**TRY IT**:
The result should be an exact copy of every record, with no pictures kept.
LISTED RECORDS START
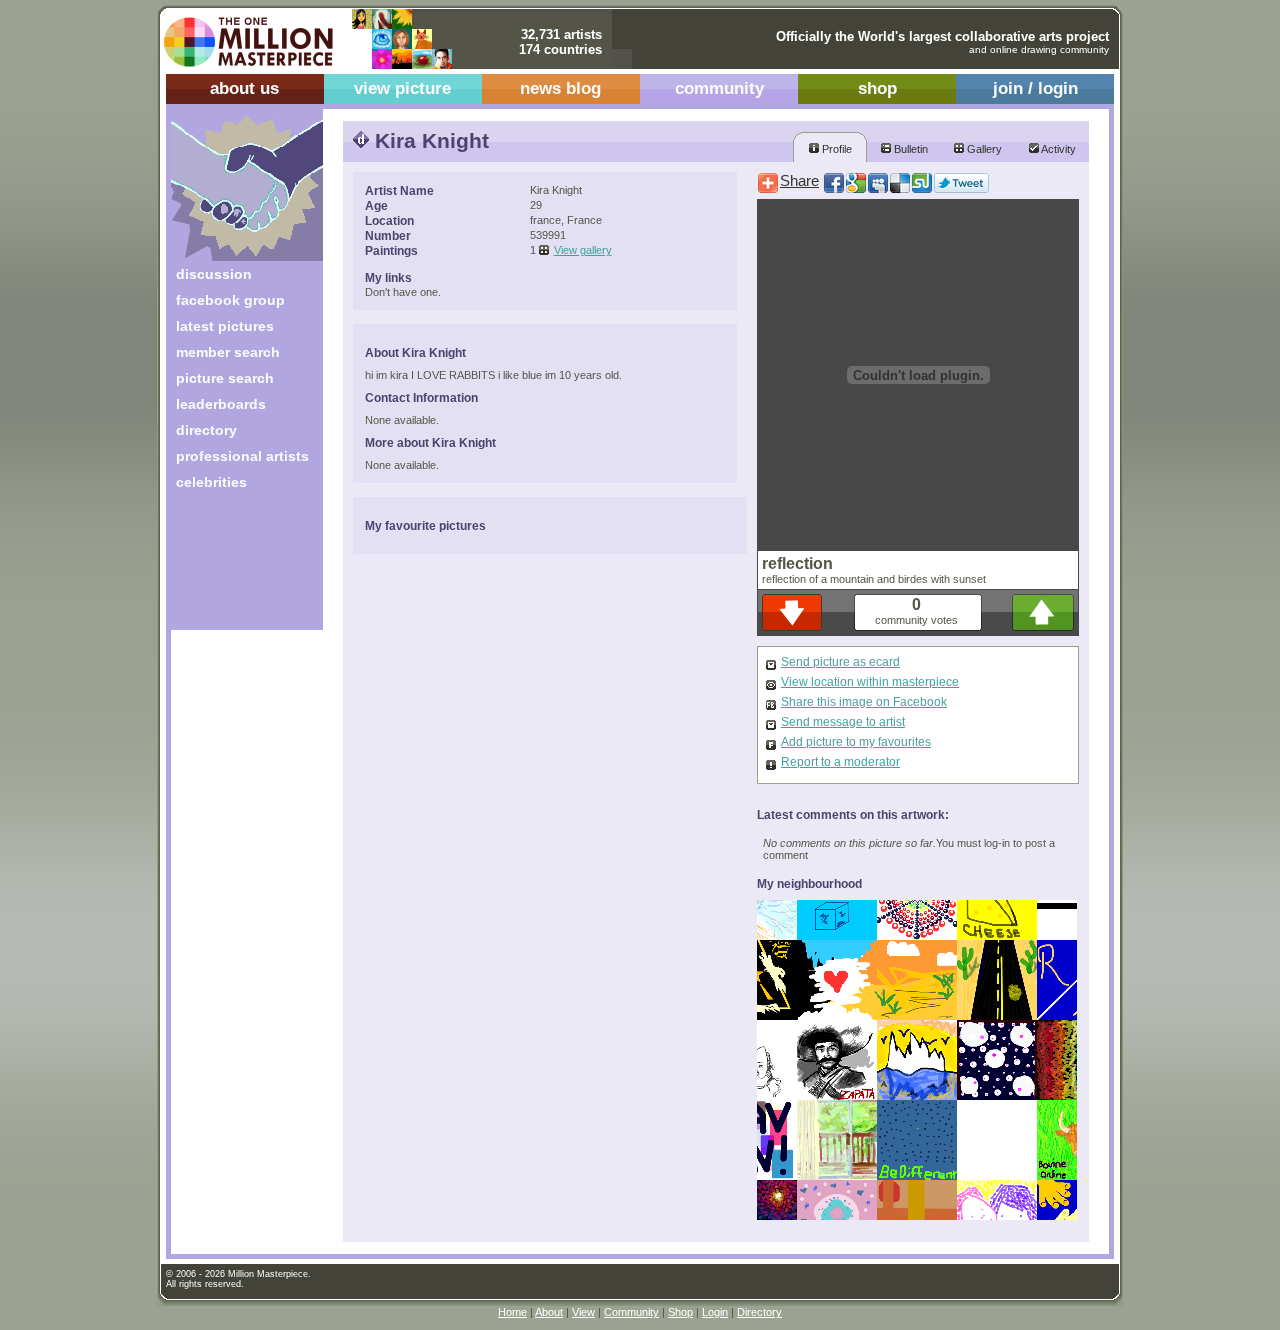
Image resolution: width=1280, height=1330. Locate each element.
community (719, 88)
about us (244, 88)
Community (631, 1312)
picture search (225, 378)
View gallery (583, 250)
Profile (835, 149)
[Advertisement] (233, 567)
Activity (1057, 149)
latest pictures (225, 326)
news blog (560, 88)
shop (877, 88)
LISTED RECORDS END
**RESULT OF THE EXERCISE**:
Image resolution: width=1280, height=1330. Locate each element.
community (719, 88)
about us (244, 88)
Community (631, 1312)
picture search (225, 378)
View gallery (583, 250)
Profile (835, 149)
[Advertisement] (233, 567)
Activity (1057, 149)
latest pictures (225, 326)
news blog (560, 88)
shop (877, 88)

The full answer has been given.